Application of the Standard Error of Variance to Data from Human and Mouse Models

(A) Heteroplasmic mouse model data from Jenuth et al.¹² (circles) at four stages of mtDNA inheritance: primordial germ cells (PGC), primary oocytes, mature oocytes, and offspring. Human data (stars) from Brown et al.¹³ for primary oocytes and from numerous sources^14–36 for offspring data are compared to the mouse data.

(B) mtDNA mutation level variance with error bars measured in 21 mouse lineages. All error bars are twice the standard error calculated from a Kimura distribution. Variance values are normalized by dividing by p₀(1 − p₀).

There is currently only one human data set that is large enough for a reasonable analysis of mtDNA mutation level variance in the female germline cells. Brown et al.¹³ reported measurements of mtDNA mutation level in 82 primary oocytes from a woman carrying the m.3243A>G mutation (MIM ^∗590050.0001) who underwent a hysterectomy. We calculated the error bars of the variance for this human oocyte data set and compared it to the mouse primary oocyte data in Figure 4A. The addition of the error bars to the variance measurements supports the conclusion that the mutation level variance in the human oocytes is clearly larger than the variance in the mouse data at the same development stage.

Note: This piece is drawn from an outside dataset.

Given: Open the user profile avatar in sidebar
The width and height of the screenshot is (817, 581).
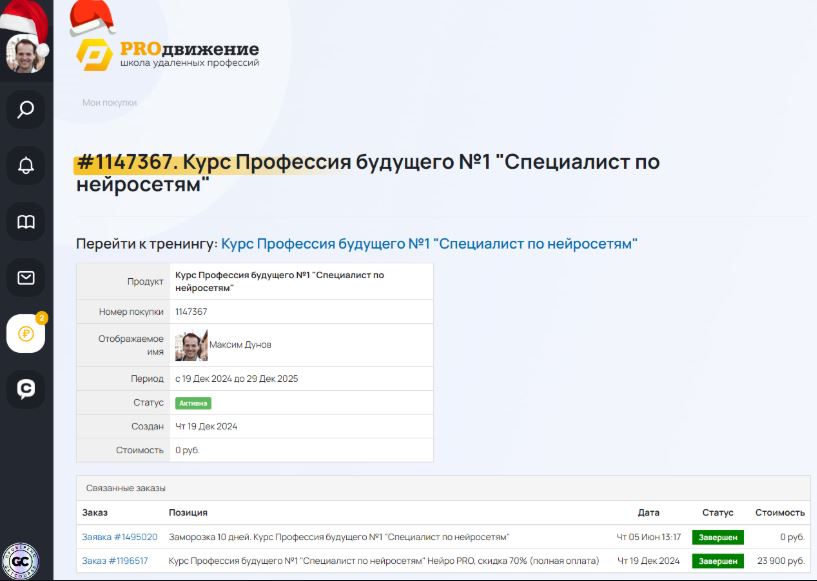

Given that variance is closely linked to the mean mutation level (Equation 10) and that a large number of observations are needed to measure variance, a reliable estimate of the variance can be obtained only from a mother with many offspring or by combining the offspring from mothers with similar mean mutation levels. Published data on mutation levels in mothers and offspring were gathered as described in the Materials and Methods. In order to minimize the differences in variance expected from the Sewell-Wright variance formula (Equation 10), we chose to combine data from mothers with mtDNA mutation levels in the range of 40%–60%, where the differences in the mean mutation level have the least impact on the variance. Data from mothers carrying the A3243G mutation were excluded from this analysis to avoid the potential confounding effects of age on the mutation level measured in blood in this particular mutation.⁴⁶ With this approach, we identified 72 human mother-offspring pairs from the published literature.^14–36 The normalized mutation level variance calculated from these data was significantly higher in the human offspring than it was in the mouse model (Figure 4A), when the variance error bars are taken into consideration. At both stages of development, primary oocytes and offspring, the human normalized variances are approximately three times larger than the corresponding normalized variance in the mouse model. This is an important point to consider when interpreting the results from any experiment with a mouse model of mtDNA heteroplasmy.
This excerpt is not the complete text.